[Data records]
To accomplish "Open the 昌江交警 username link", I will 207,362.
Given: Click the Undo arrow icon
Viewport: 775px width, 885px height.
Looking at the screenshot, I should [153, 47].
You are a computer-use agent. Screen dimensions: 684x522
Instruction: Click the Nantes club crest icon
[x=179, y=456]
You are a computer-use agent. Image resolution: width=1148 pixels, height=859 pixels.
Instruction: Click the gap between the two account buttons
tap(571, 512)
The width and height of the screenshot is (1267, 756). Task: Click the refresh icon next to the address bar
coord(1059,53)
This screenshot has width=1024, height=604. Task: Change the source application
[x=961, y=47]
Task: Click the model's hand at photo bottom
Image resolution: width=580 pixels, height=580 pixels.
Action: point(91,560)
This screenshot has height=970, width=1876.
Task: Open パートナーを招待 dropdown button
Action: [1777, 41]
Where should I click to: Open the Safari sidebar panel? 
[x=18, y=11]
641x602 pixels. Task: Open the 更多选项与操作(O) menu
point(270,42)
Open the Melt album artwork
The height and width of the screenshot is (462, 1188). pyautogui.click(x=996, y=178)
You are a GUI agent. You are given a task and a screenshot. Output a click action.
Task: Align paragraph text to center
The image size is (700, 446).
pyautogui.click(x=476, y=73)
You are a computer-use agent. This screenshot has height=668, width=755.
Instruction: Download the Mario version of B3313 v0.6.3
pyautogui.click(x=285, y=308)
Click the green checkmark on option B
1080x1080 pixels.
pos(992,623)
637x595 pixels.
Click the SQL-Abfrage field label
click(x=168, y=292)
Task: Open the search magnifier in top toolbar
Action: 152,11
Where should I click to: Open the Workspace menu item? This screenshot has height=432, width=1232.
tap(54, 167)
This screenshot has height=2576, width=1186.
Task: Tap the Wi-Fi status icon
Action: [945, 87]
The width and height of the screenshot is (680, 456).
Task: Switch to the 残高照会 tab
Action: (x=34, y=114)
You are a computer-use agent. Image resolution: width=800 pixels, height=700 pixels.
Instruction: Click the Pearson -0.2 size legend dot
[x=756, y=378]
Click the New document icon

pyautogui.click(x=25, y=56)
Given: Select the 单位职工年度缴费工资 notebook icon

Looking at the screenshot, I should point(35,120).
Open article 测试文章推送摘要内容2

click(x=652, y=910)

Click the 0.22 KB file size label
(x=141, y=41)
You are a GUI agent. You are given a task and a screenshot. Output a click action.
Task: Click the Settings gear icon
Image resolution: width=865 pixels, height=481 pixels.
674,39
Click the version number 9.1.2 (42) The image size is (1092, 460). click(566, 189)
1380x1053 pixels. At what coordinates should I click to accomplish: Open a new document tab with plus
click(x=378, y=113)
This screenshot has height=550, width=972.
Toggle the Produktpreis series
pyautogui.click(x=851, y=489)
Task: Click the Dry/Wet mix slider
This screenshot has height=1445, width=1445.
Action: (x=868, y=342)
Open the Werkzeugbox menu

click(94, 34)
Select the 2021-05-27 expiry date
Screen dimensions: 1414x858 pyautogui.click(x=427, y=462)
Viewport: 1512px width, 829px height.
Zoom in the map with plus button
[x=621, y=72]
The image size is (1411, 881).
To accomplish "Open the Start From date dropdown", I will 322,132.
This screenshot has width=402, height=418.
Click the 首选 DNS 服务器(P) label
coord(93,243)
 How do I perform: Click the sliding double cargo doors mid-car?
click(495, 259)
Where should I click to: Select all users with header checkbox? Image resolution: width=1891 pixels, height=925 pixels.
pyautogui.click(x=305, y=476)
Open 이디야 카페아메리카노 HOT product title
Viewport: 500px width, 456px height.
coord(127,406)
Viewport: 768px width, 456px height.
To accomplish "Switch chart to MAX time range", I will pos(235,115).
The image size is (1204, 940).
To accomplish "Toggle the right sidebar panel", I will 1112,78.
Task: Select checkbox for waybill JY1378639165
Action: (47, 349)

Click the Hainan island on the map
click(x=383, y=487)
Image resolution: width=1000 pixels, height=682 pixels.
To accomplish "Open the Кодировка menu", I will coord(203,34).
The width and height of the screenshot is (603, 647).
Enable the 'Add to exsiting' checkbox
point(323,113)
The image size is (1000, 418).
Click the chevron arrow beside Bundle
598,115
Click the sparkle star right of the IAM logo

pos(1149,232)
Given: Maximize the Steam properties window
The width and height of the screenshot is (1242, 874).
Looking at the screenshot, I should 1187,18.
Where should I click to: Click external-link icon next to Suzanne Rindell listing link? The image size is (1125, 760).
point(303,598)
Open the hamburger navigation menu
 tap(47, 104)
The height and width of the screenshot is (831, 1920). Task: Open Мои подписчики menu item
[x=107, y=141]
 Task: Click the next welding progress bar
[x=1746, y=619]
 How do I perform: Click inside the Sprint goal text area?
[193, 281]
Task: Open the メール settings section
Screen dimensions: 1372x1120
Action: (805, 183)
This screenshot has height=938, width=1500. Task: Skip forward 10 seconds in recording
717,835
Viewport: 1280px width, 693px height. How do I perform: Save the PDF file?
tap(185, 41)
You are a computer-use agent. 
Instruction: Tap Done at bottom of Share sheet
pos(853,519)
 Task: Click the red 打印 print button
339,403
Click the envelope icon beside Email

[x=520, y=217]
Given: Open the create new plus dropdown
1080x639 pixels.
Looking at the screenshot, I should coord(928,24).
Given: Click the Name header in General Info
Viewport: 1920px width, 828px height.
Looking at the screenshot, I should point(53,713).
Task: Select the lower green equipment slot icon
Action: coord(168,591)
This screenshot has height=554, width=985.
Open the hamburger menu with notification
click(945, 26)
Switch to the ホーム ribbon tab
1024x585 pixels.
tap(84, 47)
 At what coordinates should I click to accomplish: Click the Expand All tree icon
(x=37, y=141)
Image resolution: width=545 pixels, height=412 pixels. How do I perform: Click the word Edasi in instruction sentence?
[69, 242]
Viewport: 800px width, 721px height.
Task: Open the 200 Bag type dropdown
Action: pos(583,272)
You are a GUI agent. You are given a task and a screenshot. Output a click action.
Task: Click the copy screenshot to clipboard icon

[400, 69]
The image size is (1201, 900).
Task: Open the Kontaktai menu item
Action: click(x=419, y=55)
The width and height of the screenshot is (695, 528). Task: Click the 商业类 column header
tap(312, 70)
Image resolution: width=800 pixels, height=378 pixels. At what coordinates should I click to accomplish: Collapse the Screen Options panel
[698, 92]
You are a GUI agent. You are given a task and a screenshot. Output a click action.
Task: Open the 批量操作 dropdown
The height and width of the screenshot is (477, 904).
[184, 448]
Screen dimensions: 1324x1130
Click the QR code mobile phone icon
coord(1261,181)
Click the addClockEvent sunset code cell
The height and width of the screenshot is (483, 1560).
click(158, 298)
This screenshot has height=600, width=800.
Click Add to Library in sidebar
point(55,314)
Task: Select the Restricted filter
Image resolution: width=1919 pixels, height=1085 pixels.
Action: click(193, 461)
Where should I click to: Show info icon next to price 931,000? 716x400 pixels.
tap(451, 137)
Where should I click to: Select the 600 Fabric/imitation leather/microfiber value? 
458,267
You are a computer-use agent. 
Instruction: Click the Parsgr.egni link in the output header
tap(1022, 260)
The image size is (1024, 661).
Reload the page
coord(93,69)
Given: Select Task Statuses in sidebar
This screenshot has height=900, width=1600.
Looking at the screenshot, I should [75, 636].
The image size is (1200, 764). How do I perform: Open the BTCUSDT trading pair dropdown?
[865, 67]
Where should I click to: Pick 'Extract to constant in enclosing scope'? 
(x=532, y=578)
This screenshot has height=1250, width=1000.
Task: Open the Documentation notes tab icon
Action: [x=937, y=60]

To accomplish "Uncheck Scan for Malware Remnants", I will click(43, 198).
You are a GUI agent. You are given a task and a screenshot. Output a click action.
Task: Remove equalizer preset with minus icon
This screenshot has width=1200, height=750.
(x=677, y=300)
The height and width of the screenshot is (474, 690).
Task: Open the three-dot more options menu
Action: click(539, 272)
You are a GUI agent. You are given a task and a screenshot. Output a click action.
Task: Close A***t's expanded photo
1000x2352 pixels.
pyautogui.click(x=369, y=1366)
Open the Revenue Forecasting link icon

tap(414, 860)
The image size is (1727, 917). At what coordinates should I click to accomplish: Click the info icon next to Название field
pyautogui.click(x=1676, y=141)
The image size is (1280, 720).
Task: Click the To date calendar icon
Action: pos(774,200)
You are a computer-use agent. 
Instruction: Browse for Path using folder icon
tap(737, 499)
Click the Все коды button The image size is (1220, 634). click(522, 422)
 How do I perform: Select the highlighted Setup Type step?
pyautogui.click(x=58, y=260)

Your assignment ::
Gather each line in the data that holds the string "photo".

Response for this exercise ::
Task: Click the model's hand at photo bottom
Task: Close A***t's expanded photo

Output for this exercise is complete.